Category: RNA-Seq

Understanding RSEM: raw read counts vs expected counts

By the time I had my first real exposure to computational genomics, RNA-Seq was well on its way to supplanting microarrays as the preferred method for measuring mRNA expression at the genome scale. The fundamental idea is pretty simple: short sequence reads obtained from an mRNA sample can be mapped (by sequence similarity) back to a catalog of gene or mRNA sequences, and the number of reads mapping to each molecule then acts as a proxy for that molecule’s expression level in the sample. My first RNA-Seq project involved aligning ~75bp Illumina reads to a comprehensive collection of cotton mRNAs constructed from a sampling of various different cultivars/accessions and tissues. The subsequent differential expression analysis for this particular project was pretty non-standard and involved statistics that are (or at least at the time were) over my head, so my involvement in that facet of the project was primarily technical.

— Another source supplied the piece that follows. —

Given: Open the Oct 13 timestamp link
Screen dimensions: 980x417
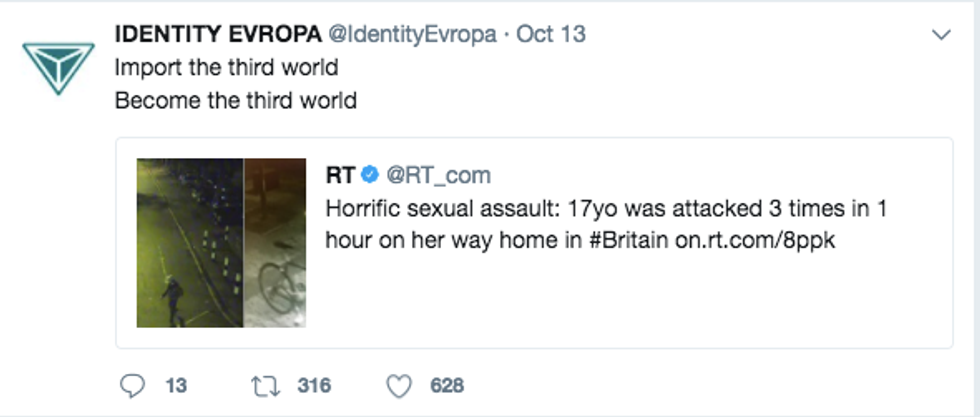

More recently, I’ve been spearheading the analysis of RNA-Seq data from paper wasps. We have 12 samples, 6 from queen wasps and 6 from workers, and the preliminary RNA-Seq analysis to be included in our soon-to-be-submitted genome paper will be a very basic investigation of expression differences between queens and workers. By recommendation of a colleague, I’ve been using RSEM (and Bowtie) for estimating expression levels and EBSeq for identifying differentially expressed genes. I am much more involved in the interpretation of results now than I had been for my undergrad project(s), and accordingly I’ve taken some time to really dig down, understand what these programs are doing under the hood, and check my assumptions.

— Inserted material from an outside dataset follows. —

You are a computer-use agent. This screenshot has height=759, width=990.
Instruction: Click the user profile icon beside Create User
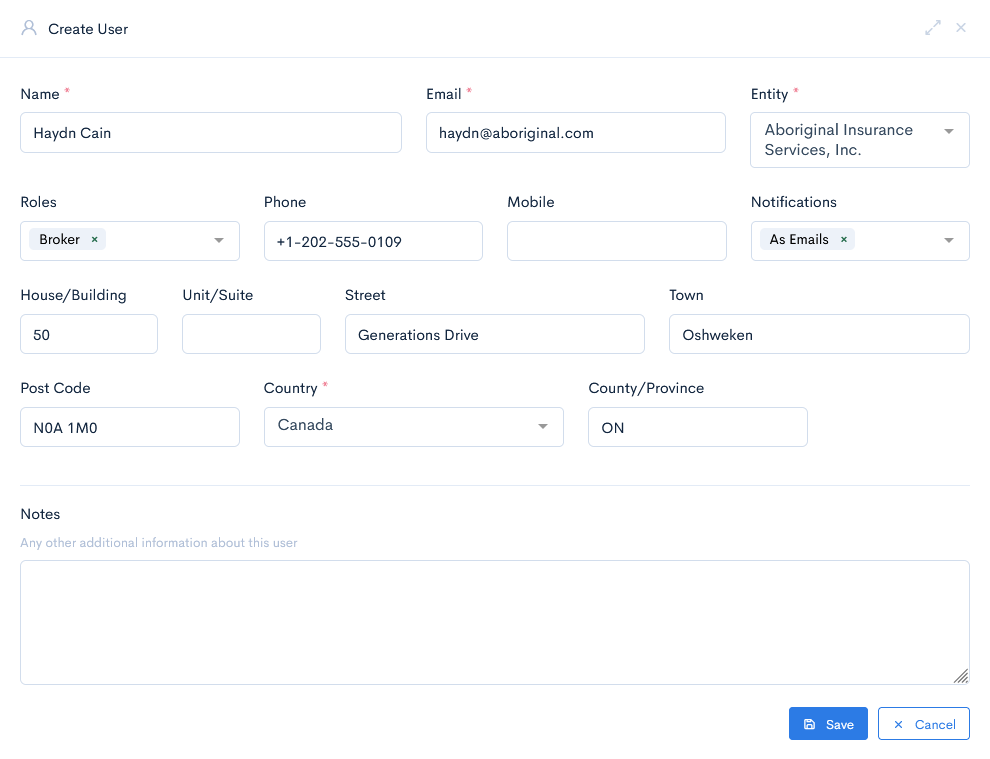pyautogui.click(x=29, y=28)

The first point to address is why it is even necessary to run a program like RSEM to “estimate” expression values. If we’re using the number of reads mapped to a transcript as a proxy for the transcript’s expression level, why not just feed these values directly into EBSeq (or one of a dozen alternative programs)? The problem with using raw read counts is that the origin of some reads cannot always be uniquely determined. If two or more distinct transcripts in a particular sample share some common sequence (for example, if they are alternatively spliced mRNAs or mRNAs derived from paralogous genes), then sequence alignment may not be sufficient to discriminate the true origin of reads mapping to these transcripts. One approach to addressing this issue involves discarding these multiple-mapped reads (multireads for short) entirely. Another involves partitioning and distributing portions of a multiread’s expression value between all of the transcripts to which it maps. So-called “rescue” methods implement this second approach in a naive fashion. RSEM improves upon this approach, utilizing an Expectation-Maximization (EM) algorithm to estimate maximum likelihood expression levels. These “expected counts” can then be provided as a matrix (rows = mRNAs, columns = samples) to programs such as EBSeq, DESeq, or edgeR to identify differentially expressed genes.

With this basic understanding of how RSEM works (or how it is intended to work), the next point is to investigate whether the software actually works as advertised. How can we verify this? In the ideal case, the expected count estimated by RSEM will be precisely the number of reads mapping to that transcript. However, when counting the number of reads mapped for all transcripts, multireads get counted multiple times, so we can expect that this number will be slightly larger than the expected count for many transcripts.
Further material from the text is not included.